Response to Comment on: Chen et al. Utilizing the Second-Meal Effect in Type 2 Diabetes: Practical Use of a Soya-Yogurt Snack. Diabetes Care 2010;33:2552–2554

We thank Rayner et al. (1) for their comments. The second-meal effect is defined as the effect of a meal taken several hours previously and is very different from changes brought about by immediate premeal protein loads. Provision of amino acids immediately before eating can certainly increase the β-cell insulin response, and this is demonstrated in the protocol described by Rayner and colleagues by provision of 55 g whey protein 30 min before a test meal (2). However, this stimulus to insulin secretion is not seen when the snack we describe (13.9 g protein, 7.8 g carbohydrate, 13.9 g fat; 186 kcal) is given 2 h before the test meal. The incremental area under the insulin curve was not increased, but was decreased by approximately 40% when the snack had been given (3,972 ± 413 vs. 6,540 ± 1,533 mU · h/l; P < 0.05). On the other hand, plasma free fatty acid (FFA) levels before breakfast correlated with the postprandial incremental area under the curve for plasma glucose (r = 0.5; P < 0.013). This is consistent with our previous work on the second-meal effect when the test meals were separated by 4 h. We observed a strong relationship (R = 0.69; P < 0.0005) between suppression of plasma FFA and the area under the postprandial glucose curve and similarly between prelunch plasma FFA and rise in muscle glycogen (R = −0.48; P < 0.05) (2,3). Postprandial muscle glycogen storage is profoundly suppressed after a first meal in type 2 diabetes (4). In addition to the effect on glycogen synthesis, suppression of FFA will increase rates of glucose oxidation. It appears clear that the effect of eating several hours before the test meal brings about suppression of lipolysis, improvement in insulin sensitivity and no increase in meal-related insulin secretion. Overall, several mechanisms may operate to bring about effects of variable magnitude, depending on time before the meal.

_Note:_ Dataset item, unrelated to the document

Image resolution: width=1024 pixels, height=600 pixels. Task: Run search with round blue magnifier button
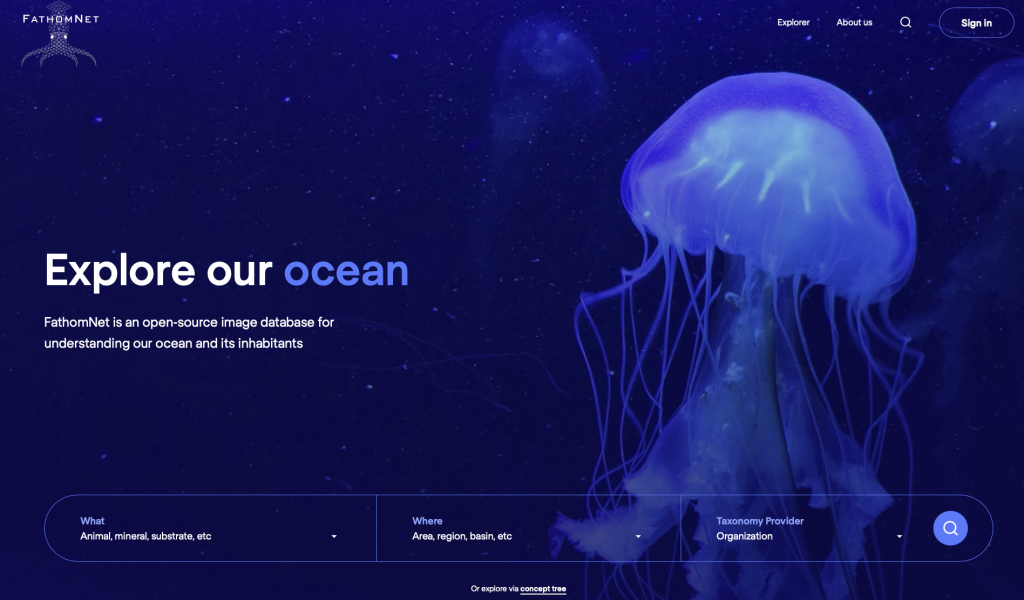pyautogui.click(x=950, y=528)
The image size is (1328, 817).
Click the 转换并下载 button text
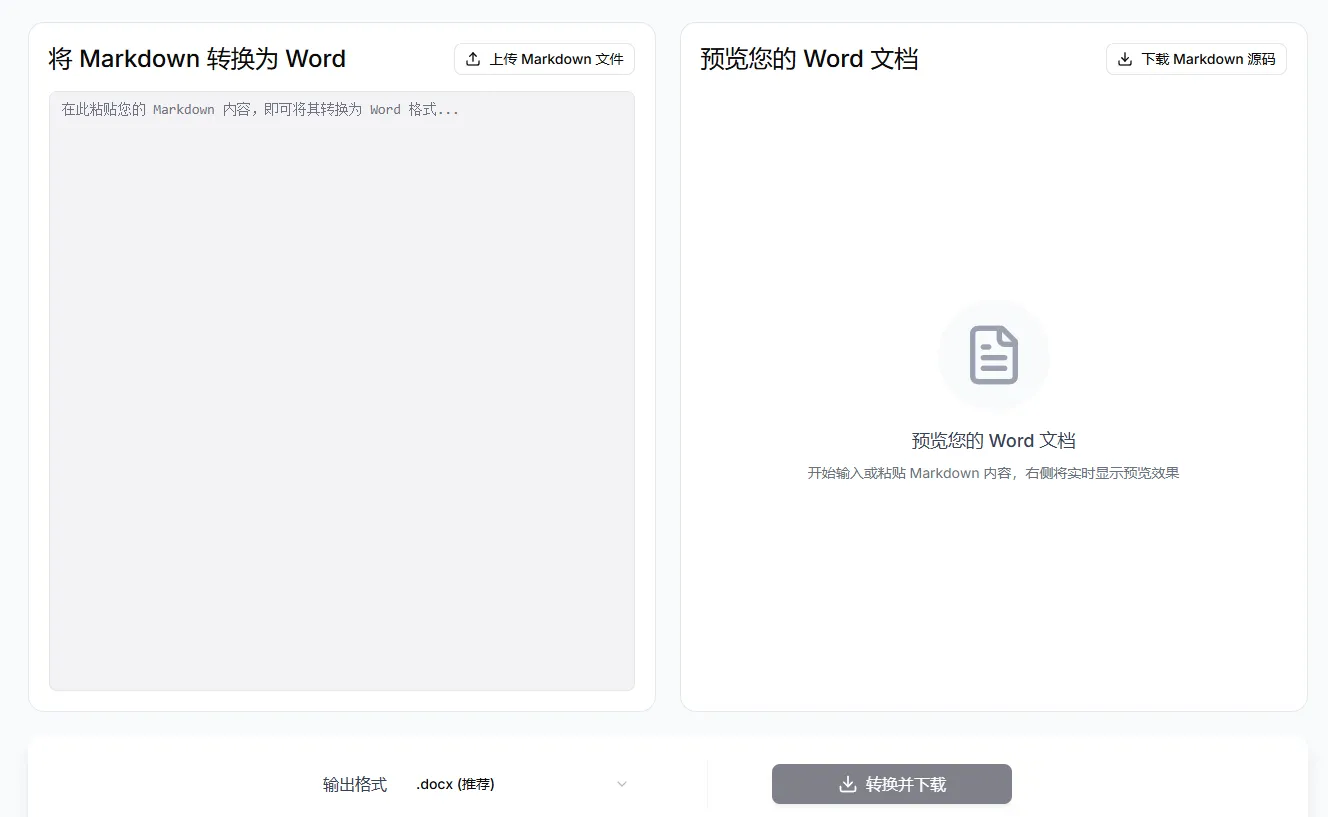click(x=905, y=784)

Change in rate of gastric emptying needs to be considered carefully. Pharmacological doses of glucagon-like peptide 1 analogs will decrease this, whereas physiological changes such as those induced by dipeptidyl peptidase IV inhibitors will not (5). It is unlikely that the second-meal effect relates to any change in gastric emptying or to incretin physiology.

Clarity on the interval between eating that qualifies a separate “second meal” is essential in considering all contributory mechanisms underlying the second-meal effect.